Hehe....I have noticed that when bees are calm, gentle, and relatively glad to see you to the point where they'd give you a hug if they could, that means a flow is occurring. On the other hand, when you open them up and they hit your veil the second the inner cover is lifted, and they try to get rid of your presence with every bit of malice they can muster, then.......my friend.....you can bet that the honey flow has ended. 
Also in my region, I've noticed that the area of honey stores remains fairly constant and not growing. New wax has stopped being built for the most part and the brood nest will either be constant or smaller in size depending on the strain of bees. Backfilling seems to cease as well.


----------



## psfred (Jul 16, 2011)

The largest sources of nectar around here are clover, black locust, tulip poplar, persimmon, and catalpa. Basswood is sometimes, but it's rare around here. There are any number of other minor sources of pollen and nectar, but the big flow is from trees and clover.

Up in the Great White North your main sources are going to be different, as most of what grows here does not grow there. Likely you have clovers of various types, maybe basswood (linden), raspberries (I used to pick gallons of them along the roads in Sault Ste. Marie when I lived there), and some field crops, especially alfalfa grown for seed and rapeseed. Ornamentals can be a nectar source, but it depends on what is grown and how much nectar is made, and they are far fewer in number than things like trees or wild raspberries. 

You can tell when the major flow is over with healthy hives -- they go from bees blasting out in a constant stream with clouds of them returning to just a few in each direction. The hives get crankier too! 

Peter


----------



## JustinH (Nov 11, 2013)

I'm a newbee but I think here in middle Tennessee, the white clover blooms all summer long. I may be wrong. But if it does, does that mean that the flow will last at least as long as the clover is around?


----------



## JackB (Apr 9, 2014)

Maybe a dumb question; but if I started feeding them would it result in a happier( nicer) bees?


----------



## johng (Nov 24, 2009)

Feeding may help some but, its just not the same as a good natural honey flow. 

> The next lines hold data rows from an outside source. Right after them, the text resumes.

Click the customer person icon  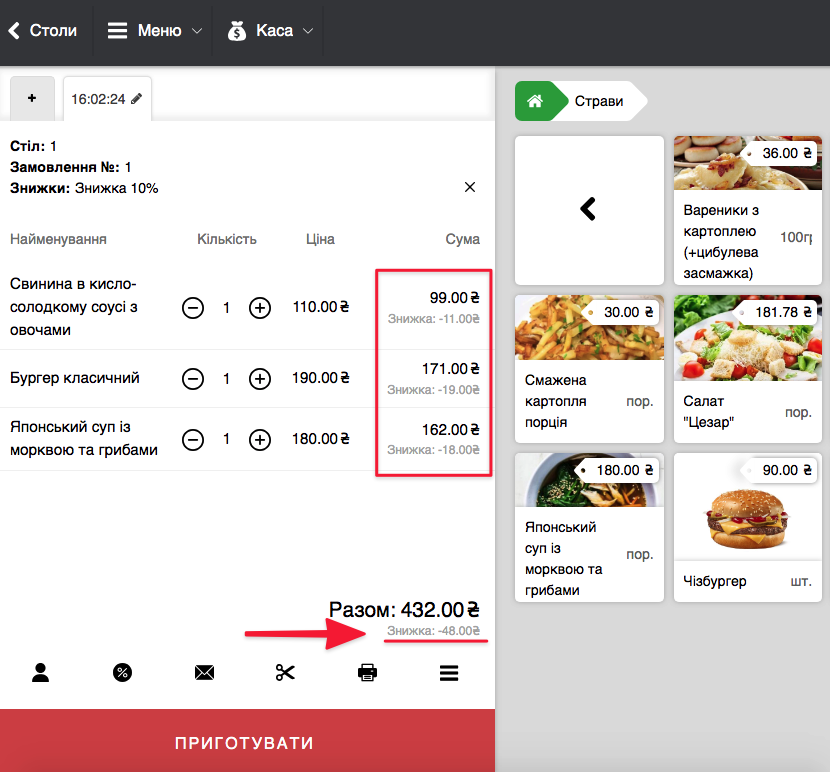(x=41, y=673)
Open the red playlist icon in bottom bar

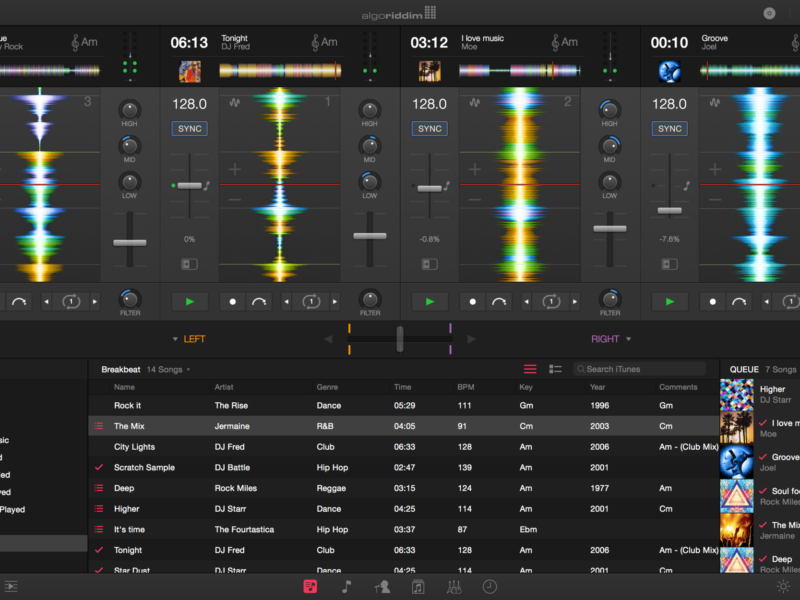click(x=310, y=587)
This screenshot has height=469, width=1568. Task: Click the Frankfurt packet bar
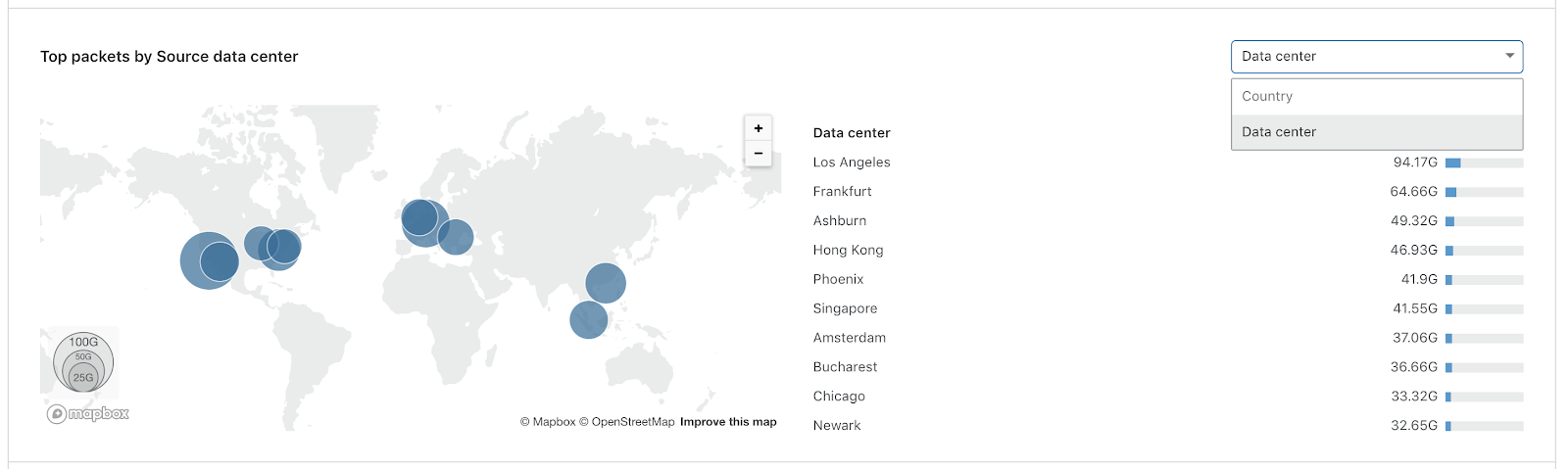[x=1484, y=192]
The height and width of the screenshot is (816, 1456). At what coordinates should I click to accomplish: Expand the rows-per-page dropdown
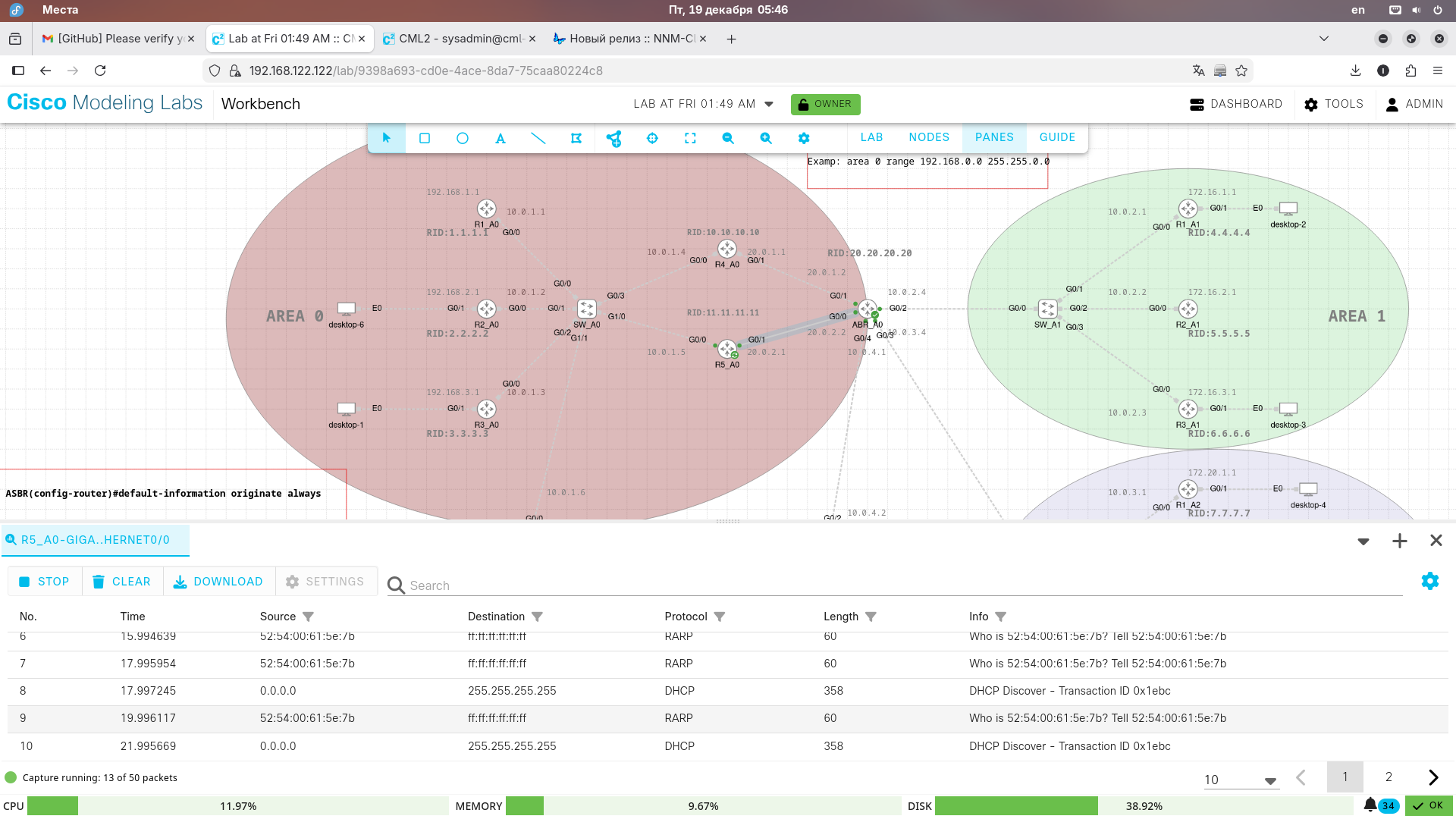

Our spring flow is winding down. We will probably start pulling honey next week. The Orange flow was just ok but, the Gallberry, Palmetto, and Tallow have been very good. Made two boxes per hive on the Orange, and most hives have 3-4boxes on now that's ready. The next flow won't be until mid July from the Cabbage Palm.


----------



## UTvolshype (Nov 26, 2012)

JustinH said:


> I'm a newbee but I think here in middle Tennessee, the white clover blooms all summer long. I may be wrong. But if it does, does that mean that the flow will last at least as long as the clover is around?


Clover may bloom into August but it's almost impossible to get a surplus during the hot summer months. As soon as the sumac is finished in the lower elevations of East Tennessee the main honey flow is over in the valley. I harvest my honey over the Fourth of July most years. Last year it was so wet they didn't cap the frames till the middle of the month. For sourwood production I would move hives before June 15 and get them above 2000 ft in elevation with higher ridges/mountains very nearby. By moving you could get a chance for an extra crop and a extra month of nectar flow.


----------